The FSA has concluded the amendment process for the „Points to Note on Disclosure of Corporate Affairs, etc. (Guidelines for Disclosure of Corporate Affairs, etc.)“. This culmination follows a period of public consultation.
According to the revised guidelines, when an issuing company engages in the offering or sale of securities with a total value exceeding 100 million yen, it is mandated to submit a securities registration statement to the relevant authorities. However, a notable exception exists for shares issued as stock-based compensation to directors and employees. In such cases, the issuing company is exempted from filing a securities registration statement, provided it has entered into an agreement with its directors and employees that restricts share transfer.
The recent amendments bring clarity to the application of this special provision.

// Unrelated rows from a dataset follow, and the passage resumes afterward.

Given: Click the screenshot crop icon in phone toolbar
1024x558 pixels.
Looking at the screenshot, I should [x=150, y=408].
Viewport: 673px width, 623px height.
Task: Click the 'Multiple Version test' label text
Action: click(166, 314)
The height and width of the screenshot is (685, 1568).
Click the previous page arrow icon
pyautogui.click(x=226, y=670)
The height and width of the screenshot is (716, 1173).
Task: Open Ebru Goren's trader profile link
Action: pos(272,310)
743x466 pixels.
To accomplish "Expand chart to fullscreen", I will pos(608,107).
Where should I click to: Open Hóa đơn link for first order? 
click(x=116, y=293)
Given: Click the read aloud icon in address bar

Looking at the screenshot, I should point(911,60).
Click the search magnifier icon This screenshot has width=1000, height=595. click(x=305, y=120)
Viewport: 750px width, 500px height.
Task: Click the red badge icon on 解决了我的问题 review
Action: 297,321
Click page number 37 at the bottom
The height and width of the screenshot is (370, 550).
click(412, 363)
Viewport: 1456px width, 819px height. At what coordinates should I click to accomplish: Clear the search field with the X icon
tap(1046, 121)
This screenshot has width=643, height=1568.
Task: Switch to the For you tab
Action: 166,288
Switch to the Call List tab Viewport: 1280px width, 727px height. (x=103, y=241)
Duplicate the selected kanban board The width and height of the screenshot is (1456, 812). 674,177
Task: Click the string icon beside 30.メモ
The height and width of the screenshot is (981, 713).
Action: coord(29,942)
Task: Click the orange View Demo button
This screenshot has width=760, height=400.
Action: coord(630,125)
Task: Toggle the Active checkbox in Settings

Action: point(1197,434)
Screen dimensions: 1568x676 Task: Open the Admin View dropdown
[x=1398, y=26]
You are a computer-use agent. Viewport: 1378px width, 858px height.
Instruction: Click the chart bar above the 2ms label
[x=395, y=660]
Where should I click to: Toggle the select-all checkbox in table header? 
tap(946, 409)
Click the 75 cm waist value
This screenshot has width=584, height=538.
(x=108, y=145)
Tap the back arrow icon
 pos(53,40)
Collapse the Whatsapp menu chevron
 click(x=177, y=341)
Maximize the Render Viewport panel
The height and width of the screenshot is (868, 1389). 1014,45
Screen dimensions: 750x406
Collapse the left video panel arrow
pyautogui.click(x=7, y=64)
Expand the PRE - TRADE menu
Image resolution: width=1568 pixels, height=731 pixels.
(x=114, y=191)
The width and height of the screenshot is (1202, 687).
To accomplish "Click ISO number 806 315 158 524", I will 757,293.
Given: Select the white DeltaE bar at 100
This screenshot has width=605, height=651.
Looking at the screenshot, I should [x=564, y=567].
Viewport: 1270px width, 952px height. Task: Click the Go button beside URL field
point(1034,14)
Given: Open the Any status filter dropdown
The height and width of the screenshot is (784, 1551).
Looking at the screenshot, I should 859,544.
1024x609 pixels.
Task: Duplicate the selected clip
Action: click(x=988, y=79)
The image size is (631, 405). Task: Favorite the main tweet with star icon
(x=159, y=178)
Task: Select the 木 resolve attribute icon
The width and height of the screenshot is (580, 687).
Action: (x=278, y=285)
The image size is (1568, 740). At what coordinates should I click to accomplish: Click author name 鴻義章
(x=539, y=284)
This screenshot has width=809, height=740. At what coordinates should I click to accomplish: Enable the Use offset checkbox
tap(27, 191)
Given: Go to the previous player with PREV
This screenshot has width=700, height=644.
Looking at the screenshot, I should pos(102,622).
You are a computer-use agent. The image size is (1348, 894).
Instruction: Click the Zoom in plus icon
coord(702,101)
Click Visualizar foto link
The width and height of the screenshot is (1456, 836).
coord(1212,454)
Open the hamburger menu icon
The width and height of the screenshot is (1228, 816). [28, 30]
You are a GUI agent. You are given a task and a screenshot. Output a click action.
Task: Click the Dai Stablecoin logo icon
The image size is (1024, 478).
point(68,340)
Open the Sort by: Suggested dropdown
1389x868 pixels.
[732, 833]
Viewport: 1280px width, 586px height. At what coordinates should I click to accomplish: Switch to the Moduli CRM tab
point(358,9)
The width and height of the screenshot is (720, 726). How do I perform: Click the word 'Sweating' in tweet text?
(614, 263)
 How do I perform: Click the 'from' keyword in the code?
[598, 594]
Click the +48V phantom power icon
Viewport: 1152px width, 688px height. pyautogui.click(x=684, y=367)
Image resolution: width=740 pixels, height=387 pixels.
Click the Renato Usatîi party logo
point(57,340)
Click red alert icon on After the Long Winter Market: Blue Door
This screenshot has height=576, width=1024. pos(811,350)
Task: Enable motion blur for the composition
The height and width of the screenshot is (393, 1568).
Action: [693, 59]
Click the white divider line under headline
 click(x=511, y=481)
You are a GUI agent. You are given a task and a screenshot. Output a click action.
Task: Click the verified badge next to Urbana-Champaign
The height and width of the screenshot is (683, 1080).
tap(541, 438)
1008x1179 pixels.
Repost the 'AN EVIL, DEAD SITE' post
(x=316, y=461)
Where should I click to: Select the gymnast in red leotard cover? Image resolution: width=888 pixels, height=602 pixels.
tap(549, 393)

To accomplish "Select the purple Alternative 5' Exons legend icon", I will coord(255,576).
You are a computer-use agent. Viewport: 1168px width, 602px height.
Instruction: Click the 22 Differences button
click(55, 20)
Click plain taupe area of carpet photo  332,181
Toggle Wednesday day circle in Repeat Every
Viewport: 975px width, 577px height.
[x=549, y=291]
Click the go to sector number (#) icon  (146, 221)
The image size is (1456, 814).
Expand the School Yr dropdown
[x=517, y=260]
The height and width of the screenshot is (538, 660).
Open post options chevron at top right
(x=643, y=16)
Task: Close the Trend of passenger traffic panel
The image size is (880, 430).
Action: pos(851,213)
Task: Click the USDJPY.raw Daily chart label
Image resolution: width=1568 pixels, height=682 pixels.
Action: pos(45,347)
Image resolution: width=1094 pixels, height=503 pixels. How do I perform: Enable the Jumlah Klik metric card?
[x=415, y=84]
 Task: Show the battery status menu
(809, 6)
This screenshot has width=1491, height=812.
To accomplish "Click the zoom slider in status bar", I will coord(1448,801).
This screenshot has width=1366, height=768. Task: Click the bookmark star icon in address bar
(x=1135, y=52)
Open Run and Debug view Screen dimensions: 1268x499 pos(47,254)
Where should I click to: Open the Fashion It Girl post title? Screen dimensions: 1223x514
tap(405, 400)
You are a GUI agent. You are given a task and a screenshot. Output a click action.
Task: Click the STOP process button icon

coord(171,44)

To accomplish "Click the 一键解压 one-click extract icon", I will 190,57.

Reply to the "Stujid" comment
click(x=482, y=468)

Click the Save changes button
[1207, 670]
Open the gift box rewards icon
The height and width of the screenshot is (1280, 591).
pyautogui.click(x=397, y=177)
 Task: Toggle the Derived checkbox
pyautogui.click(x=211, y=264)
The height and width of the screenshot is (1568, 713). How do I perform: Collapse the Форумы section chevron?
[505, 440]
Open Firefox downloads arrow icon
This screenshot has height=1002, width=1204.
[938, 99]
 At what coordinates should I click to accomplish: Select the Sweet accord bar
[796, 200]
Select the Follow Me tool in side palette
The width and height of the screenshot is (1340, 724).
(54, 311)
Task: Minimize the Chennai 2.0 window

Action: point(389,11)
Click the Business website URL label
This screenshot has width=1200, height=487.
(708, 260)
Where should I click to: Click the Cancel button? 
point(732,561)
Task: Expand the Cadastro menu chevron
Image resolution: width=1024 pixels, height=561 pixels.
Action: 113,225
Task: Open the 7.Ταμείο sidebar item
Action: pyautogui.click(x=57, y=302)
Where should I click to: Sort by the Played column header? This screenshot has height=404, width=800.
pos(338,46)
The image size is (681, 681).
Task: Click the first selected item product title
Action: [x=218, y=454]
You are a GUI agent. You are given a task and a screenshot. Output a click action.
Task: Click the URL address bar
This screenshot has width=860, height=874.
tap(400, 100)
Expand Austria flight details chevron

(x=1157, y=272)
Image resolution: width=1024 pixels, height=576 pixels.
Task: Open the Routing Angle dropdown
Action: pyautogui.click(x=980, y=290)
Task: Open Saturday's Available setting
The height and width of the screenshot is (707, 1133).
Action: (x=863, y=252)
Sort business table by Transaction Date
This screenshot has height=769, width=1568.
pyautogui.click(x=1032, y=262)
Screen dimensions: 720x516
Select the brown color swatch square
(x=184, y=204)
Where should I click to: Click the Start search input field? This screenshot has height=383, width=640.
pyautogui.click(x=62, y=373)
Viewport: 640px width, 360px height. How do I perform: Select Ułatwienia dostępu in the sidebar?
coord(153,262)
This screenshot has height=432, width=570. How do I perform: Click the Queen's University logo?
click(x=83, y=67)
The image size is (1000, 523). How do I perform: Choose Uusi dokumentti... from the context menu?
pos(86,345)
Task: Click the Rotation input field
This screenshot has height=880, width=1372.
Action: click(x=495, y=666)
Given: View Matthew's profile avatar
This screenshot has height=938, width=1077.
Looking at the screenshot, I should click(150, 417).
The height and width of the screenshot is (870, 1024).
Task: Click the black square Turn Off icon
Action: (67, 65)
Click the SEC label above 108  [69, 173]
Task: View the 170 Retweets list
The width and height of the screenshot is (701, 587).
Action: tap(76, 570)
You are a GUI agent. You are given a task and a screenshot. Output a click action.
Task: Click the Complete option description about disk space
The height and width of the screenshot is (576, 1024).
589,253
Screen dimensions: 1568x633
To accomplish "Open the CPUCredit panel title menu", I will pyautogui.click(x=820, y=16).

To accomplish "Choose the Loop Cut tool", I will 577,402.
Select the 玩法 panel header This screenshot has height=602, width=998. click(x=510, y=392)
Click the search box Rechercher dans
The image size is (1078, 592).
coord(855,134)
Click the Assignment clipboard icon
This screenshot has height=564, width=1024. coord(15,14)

Notably, even if an issuing company’s stock-based compensation rule includes a provision to lift the restriction on share transfer in unforeseen events, such as the retirement or resignation of a director due to justifiable causes, or organizational restructuring of the issuing company, the special provision remains applicable. The revised guidelines specify that the requirements for the transfer-restricted period are considered satisfied in these circumstances. Consequently, the filing of a securities registration statement is not deemed necessary.
These finalized amendments officially came into effect on 26 December 2023, marking a significant development in the regulatory framework surrounding the disclosure of corporate affairs in securities transactions. Of note, an English translation of the amendments was not available at the time of writing, as the Guideline for the Disclosure of Corporate Affairs are still listed in the FSA Laws & Regulations section in their version of January 2018.